Block’s Open Source Program Office has launched Codename Goose, an open-source, non-commercial AI agent framework designed to automate tasks and integrate seamlessly with existing tools. Goose provides users with a flexible, on-machine AI assistant that can be customized through extensions, enabling developers and other professionals to enhance their productivity.
Goose is designed to integrate seamlessly with existing developer tools through extensions, which function using the Model Context Protocol (MCP). This enables users to connect with widely used platforms such as GitHub, Google Drive, and JetBrains IDEs while also allowing them to create custom integrations. The AI agent is positioned as a tool for both software engineers and other professionals looking to optimize their workflows.
Goose functions as an autonomous AI agent that can carry out complex tasks by coordinating various built-in capabilities. Users can integrate their preferred LLM providers, ensuring flexibility in how the tool is deployed. Goose is designed for easy adaptation, allowing developers to work with AI models in a way that fits their existing workflows.
The agent supports a range of engineering-related tasks, including:
- Code migrations
- Generating unit tests for software projects
- Scaffolding APIs for data retention
- Managing feature flags within applications
- Automating performance benchmarking for build commands
- Increasing test coverage above specific thresholds
As an open-source initiative, Goose has already attracted attention from industry professionals. Antonio Song, a contributor to the project, highlighted the importance of user interaction in AI tools:
Most of us will have little to no opportunity to impact AI model development itself. However, the interface through which users interact with the AI model is what truly drives users to return and find value.

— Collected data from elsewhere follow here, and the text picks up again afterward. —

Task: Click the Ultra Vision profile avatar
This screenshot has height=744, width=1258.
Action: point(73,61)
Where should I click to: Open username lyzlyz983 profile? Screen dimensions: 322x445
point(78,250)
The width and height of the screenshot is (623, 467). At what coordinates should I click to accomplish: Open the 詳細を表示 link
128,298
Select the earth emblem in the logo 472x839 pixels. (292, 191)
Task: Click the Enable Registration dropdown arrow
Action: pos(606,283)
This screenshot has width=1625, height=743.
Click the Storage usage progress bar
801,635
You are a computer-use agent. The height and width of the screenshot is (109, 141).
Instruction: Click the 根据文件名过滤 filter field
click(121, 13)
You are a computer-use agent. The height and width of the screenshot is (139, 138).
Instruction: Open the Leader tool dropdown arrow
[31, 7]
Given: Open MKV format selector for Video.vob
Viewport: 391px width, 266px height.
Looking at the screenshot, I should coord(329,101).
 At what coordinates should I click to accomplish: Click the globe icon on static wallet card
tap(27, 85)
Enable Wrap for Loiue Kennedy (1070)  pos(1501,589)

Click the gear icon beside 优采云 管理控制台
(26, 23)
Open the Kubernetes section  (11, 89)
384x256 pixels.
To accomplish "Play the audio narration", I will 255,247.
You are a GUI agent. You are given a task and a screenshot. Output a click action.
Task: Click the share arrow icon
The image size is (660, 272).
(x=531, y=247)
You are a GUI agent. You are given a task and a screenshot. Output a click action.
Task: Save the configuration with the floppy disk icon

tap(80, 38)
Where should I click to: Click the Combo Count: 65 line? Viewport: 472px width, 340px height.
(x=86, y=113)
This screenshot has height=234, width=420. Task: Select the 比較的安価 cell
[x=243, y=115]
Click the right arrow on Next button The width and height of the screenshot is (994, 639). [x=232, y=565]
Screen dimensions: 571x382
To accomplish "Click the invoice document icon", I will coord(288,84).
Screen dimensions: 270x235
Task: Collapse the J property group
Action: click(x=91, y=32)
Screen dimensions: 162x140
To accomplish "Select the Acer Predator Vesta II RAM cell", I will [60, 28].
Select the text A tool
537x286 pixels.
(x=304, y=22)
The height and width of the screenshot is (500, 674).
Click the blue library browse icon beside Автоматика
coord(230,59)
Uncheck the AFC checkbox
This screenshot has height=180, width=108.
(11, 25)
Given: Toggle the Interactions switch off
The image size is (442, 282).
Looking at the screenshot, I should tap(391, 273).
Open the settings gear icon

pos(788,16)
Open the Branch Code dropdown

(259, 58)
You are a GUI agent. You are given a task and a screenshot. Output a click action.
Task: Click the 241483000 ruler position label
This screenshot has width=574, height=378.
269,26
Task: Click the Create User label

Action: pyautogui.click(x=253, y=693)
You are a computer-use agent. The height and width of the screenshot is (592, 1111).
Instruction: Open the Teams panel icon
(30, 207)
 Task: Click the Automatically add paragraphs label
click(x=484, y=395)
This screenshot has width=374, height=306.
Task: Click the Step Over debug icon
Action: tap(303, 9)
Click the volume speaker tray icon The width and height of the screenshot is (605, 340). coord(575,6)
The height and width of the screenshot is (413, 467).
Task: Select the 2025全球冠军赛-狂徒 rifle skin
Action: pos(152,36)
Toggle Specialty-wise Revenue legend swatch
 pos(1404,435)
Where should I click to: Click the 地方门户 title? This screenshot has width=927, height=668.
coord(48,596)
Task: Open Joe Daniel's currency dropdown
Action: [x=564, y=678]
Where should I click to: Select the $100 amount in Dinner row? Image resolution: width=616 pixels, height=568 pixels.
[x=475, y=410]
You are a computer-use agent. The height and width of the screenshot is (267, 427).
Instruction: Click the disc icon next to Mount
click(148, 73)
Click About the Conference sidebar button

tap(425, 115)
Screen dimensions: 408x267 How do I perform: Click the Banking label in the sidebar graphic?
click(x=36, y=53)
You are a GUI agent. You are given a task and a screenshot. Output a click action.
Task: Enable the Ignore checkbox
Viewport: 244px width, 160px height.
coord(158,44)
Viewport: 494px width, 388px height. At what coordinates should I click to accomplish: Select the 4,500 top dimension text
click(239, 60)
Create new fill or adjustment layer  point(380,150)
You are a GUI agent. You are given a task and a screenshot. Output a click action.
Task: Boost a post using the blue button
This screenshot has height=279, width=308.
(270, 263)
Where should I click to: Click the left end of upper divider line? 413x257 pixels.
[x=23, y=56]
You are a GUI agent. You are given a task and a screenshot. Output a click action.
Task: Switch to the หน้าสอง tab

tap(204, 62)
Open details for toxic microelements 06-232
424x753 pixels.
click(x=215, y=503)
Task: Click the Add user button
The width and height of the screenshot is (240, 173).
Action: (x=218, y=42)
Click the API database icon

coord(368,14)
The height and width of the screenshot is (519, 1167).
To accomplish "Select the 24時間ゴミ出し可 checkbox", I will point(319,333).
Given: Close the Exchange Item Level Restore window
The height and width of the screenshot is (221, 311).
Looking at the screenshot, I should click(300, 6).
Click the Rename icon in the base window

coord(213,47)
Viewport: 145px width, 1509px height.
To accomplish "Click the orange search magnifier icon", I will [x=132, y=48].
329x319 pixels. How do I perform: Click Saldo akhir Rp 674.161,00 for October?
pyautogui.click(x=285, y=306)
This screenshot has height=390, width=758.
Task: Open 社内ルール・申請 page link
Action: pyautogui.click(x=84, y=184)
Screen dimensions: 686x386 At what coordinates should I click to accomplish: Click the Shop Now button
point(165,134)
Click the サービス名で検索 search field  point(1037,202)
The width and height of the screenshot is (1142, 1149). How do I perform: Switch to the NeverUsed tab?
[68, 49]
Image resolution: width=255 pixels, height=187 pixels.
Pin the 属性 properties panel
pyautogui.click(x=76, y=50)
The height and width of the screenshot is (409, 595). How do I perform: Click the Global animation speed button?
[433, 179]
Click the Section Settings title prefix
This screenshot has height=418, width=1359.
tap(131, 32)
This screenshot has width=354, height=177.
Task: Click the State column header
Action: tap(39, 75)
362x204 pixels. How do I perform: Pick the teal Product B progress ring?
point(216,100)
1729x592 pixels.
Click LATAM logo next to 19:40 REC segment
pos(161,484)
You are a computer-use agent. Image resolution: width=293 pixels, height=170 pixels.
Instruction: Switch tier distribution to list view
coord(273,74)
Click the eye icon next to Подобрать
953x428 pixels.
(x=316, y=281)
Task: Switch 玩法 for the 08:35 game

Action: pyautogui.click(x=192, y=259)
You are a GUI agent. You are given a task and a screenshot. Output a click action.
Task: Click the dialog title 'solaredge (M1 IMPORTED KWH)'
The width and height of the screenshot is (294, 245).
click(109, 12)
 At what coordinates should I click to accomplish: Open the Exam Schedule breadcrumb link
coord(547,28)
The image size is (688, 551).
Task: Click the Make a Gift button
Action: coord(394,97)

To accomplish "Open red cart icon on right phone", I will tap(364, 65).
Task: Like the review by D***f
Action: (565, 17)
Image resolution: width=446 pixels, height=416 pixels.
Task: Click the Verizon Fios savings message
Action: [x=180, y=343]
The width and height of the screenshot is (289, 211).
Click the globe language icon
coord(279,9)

Furthermore, user Lumin commented on X:
Goose takes flight. Open-source AI agents are no longer a side project—they are defining the future. Codename Goose 1.0 signals a paradigm shift: decentralized, non-commercial AI frameworks bridging intelligence and real-world execution. The AI race has been dominated by centralized models with restricted access. Goose challenges that by enabling modular AI agents that can install, execute, edit, and test with any LLM, not just a select few.
Goose is expected to evolve further as more contributors refine its capabilities. The tool’s extensibility and focus on usability suggest it could become a widely adopted resource in both engineering and non-engineering contexts.